The Token Whales Behind the Inference Boom
Inference infrastructure revenues suddenly went vertical. A handful of AI-native applications may be driving the entire boom.
Inference platform revenues have gone hyperbolic in the last year. A small number of AI applications, or token whales, are suddenly consuming infrastructure at industrial scale.
Fireworks climbed from roughly $280M to $800M ARR (notably excluding revenues from what might be their biggest customers, Cursor). Together is reporting 10x YOY revenues, including a $1B contract with a token whale customer. Modal reportedly grew 5x from roughly $60M to $300M ARR since September last year.
The interesting part is that it wasn’t just one company that broke out. Companies across the inference stack all started showing the same shape at the same time: more tokens, higher throughput, larger workloads, steeper revenue curves.
And it doesn’t appear to be driven by exponentially more new users showing up. It appears to be driven by the same users consuming radically more compute.
This is a strong indicator that AI workloads are clearly starting to hit an inflection point. The shift appears to be driven by agents and reasoning-heavy workloads, which can consume hundreds of thousands, or sometimes millions, for a single task.
Baseten said inference volume grew 100x in a year. Google reported Gemini processing 16 billion tokens per minute, up 60% quarter-over-quarter. AWS said Bedrock processed more tokens in Q1 than in all prior years combined.
The Token Whales
Inference demand appears to be far more concentrated than most people realize.
A small number of AI-native applications are likely driving a disproportionate share of inference spend, especially in coding.
Fireworks explicitly excludes Cursor revenue from some reported figures. Together disclosed a single customer contract worth more than $1B. Most of their other enterprise contracts reportedly sit closer to the $1 million mark.
There are clearly a few token whales materially distorting the curve, and who partner with multiple platforms to gobble up compute.
And these token whales have made a strong shift toward open-weight models over the last 12 months, away from closed frontier APIs. Most likely for economics. Spend that previously flowed directly to OpenAI or Anthropic is increasingly being routed through open models plus specialized inference infrastructure.
Cursor’s coding model Composer runs on Kimi K2.5, an open-weight Chinese reasoning model served through Fireworks. Open-weight models reportedly went from less than 2% of OpenRouter traffic to more than 45% in roughly a year.
This helps explain why the independent inference layer suddenly looks like it’s experiencing explosive growth.

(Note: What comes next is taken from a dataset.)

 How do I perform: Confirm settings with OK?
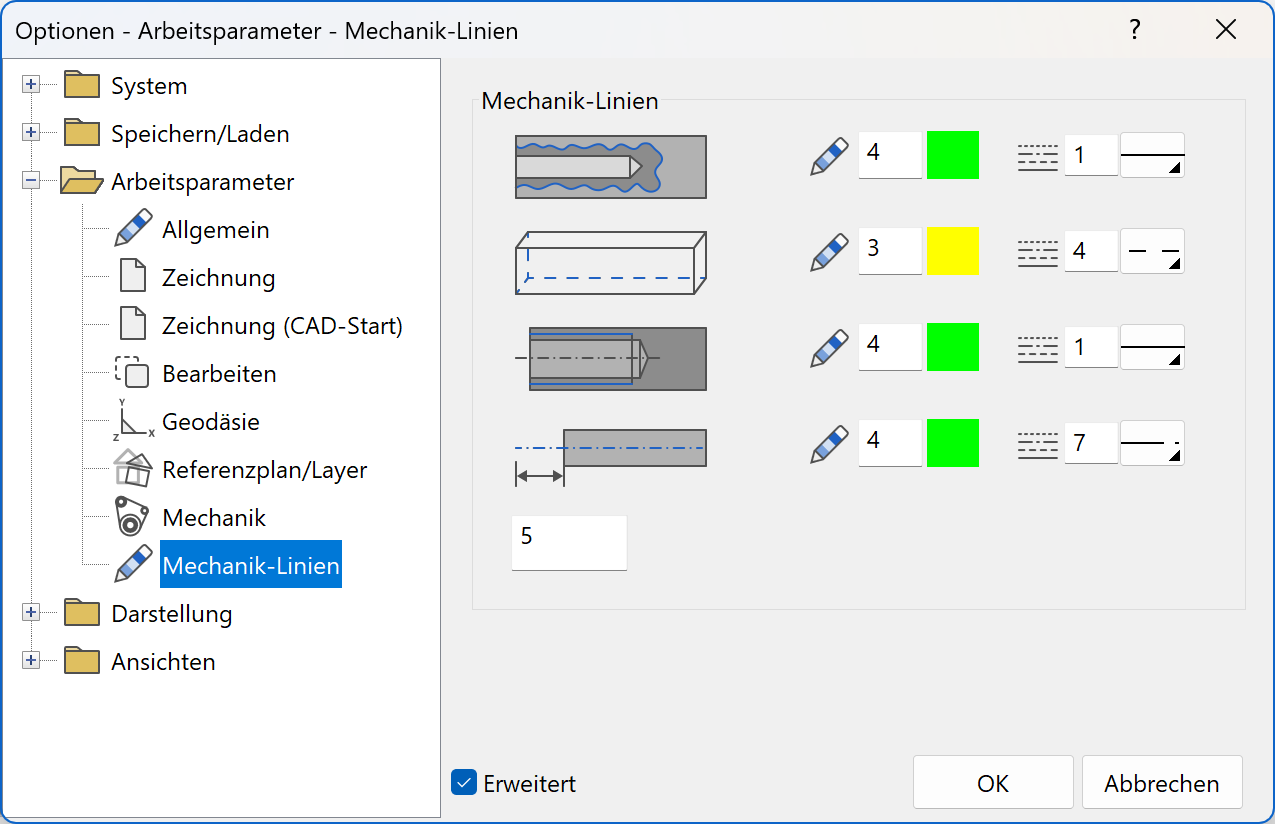992,783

While the hyperscalers are still vastly larger (Microsoft, Google Cloud, and AWS each operate AI cloud businesses that dwarf the entire independent inference ecosystem) the largest AI-native applications increasingly aren’t defaulting to hyperscaler-managed inference stacks.
They want tighter control over latency, routing, serving, model behavior, and ultimately economics. The more inference becomes core product infrastructure, the less attractive generalized platforms become.
That created the opening for companies like Fireworks, Together, Modal, Baseten, and others who are willing to deeply optimize around a customer’s specific workload instead of offering one-size-fits-all managed infrastructure.
But the boom also has an Achilles heel.
The AI application whales driving this explosion in inference demand could ultimately determine the fate of the inference platforms themselves.
The bull case is that inference platforms become the Snowflake of the AI stack: specialized infrastructure layers that sit above commodity compute and build enduring value through performance, optimization, and workflow depth.
The bear case is that the largest AI-native applications eventually internalize those capabilities themselves. Owning inference increasingly looks like the next logical layer of optimization.
Which makes this moment feel both very real and strangely fragile at the same time.
The inference boom is real. But so far, it appears to be powered by a surprisingly small number of AI-native token whales, customers large enough to eventually build the inference stack themselves.